▶ **EXTRACT TO READ**
□ □ □ □

Task 3 is more complicated. We start by calculating NND values in pixel unit:

# Task 3 - Calculate NND for each exon spot to intron spots.
#   read SIR tables
exon <- spotInRoi_read_csv(path.sirExon)
#> Warning: 33 out of 148 entries record NO spot in ROI. These are parsed to be
#> length 0 mRcrd.
intron <- spotInRoi_read_csv(path.sirIntron)
#> Warning: 4 out of 148 entries record NO spot in ROI. These are parsed to be
#> length 0 mRcrd.
#   select spots (here, select spots in the nucleus)
exon <- spotInRoi_selectNCT(exon, nucleus)
intron <- spotInRoi_selectNCT(intron, nucleus)
#   remove entries that show no exon spots
exon <- exon |> filter(spot.count > 0)

□ □ □ □

▶ **ACTIVITY**
According to the code excerpt above, how many of the 148 entries in the intron table record no spot in the ROI?

Stored items:
□ □ □ □

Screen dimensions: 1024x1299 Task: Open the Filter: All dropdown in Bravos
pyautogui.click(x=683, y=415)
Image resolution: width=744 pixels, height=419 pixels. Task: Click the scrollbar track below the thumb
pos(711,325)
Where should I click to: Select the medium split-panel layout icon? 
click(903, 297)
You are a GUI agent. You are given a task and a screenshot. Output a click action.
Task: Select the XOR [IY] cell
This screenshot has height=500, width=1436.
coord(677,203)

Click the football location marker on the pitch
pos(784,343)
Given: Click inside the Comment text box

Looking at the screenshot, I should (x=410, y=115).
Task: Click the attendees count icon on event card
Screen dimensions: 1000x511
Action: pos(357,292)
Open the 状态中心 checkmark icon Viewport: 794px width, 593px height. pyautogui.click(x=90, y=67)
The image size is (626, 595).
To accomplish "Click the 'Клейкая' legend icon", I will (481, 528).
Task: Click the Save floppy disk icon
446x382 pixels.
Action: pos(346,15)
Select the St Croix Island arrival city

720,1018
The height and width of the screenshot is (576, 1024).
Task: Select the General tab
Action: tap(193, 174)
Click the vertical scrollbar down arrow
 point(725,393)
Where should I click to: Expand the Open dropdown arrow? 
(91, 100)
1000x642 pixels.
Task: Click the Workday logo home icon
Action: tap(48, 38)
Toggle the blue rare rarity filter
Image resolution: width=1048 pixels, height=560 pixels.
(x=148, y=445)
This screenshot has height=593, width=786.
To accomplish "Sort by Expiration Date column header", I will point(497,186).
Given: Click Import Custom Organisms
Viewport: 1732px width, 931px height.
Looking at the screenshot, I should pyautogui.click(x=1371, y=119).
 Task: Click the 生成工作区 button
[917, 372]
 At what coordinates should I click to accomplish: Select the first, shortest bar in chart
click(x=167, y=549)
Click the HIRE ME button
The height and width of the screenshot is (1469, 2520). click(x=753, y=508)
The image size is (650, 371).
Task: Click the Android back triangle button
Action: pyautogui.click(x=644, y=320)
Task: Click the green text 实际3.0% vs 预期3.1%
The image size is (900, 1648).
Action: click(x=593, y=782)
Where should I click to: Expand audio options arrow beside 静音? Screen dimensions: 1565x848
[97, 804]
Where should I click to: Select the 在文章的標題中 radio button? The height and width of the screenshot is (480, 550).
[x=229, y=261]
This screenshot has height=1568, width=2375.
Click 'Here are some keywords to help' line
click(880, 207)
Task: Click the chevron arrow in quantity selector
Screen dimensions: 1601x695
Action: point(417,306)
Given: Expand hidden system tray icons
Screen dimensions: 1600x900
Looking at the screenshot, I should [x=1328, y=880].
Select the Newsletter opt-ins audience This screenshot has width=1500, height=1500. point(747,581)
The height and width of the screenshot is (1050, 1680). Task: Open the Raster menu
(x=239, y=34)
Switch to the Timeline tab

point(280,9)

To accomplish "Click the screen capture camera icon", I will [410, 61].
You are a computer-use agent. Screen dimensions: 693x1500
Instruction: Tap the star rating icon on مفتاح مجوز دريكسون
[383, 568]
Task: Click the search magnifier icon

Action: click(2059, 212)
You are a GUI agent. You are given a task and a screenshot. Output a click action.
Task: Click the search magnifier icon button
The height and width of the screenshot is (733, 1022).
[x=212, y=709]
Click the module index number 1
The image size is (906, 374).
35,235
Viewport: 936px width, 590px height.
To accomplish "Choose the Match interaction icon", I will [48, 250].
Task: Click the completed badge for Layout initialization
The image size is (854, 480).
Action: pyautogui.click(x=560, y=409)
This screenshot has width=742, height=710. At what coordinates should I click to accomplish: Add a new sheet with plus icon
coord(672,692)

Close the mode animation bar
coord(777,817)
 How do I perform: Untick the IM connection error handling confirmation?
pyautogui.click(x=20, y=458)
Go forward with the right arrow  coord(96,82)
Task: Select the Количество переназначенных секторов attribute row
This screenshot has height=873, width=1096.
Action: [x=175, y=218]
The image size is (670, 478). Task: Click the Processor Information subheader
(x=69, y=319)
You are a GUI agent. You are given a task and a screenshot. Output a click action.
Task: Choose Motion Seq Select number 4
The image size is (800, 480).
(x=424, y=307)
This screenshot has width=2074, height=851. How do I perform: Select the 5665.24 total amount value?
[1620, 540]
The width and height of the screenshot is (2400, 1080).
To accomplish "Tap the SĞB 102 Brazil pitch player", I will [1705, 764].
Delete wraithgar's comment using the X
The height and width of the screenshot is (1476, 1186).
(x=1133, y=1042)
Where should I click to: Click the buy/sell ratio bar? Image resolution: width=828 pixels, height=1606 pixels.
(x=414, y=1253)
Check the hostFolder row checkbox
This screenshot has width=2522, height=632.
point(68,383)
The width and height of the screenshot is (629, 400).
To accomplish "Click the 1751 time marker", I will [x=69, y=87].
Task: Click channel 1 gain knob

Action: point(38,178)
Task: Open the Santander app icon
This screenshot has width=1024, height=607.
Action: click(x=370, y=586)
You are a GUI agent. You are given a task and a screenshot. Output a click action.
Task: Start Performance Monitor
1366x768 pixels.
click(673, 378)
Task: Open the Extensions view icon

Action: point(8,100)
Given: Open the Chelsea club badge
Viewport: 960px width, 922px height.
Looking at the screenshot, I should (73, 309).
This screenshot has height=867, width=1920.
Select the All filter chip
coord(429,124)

□ □ □ □

▶ **FINAL ANSWER**
Four of the 148 entries record no spot in the ROI.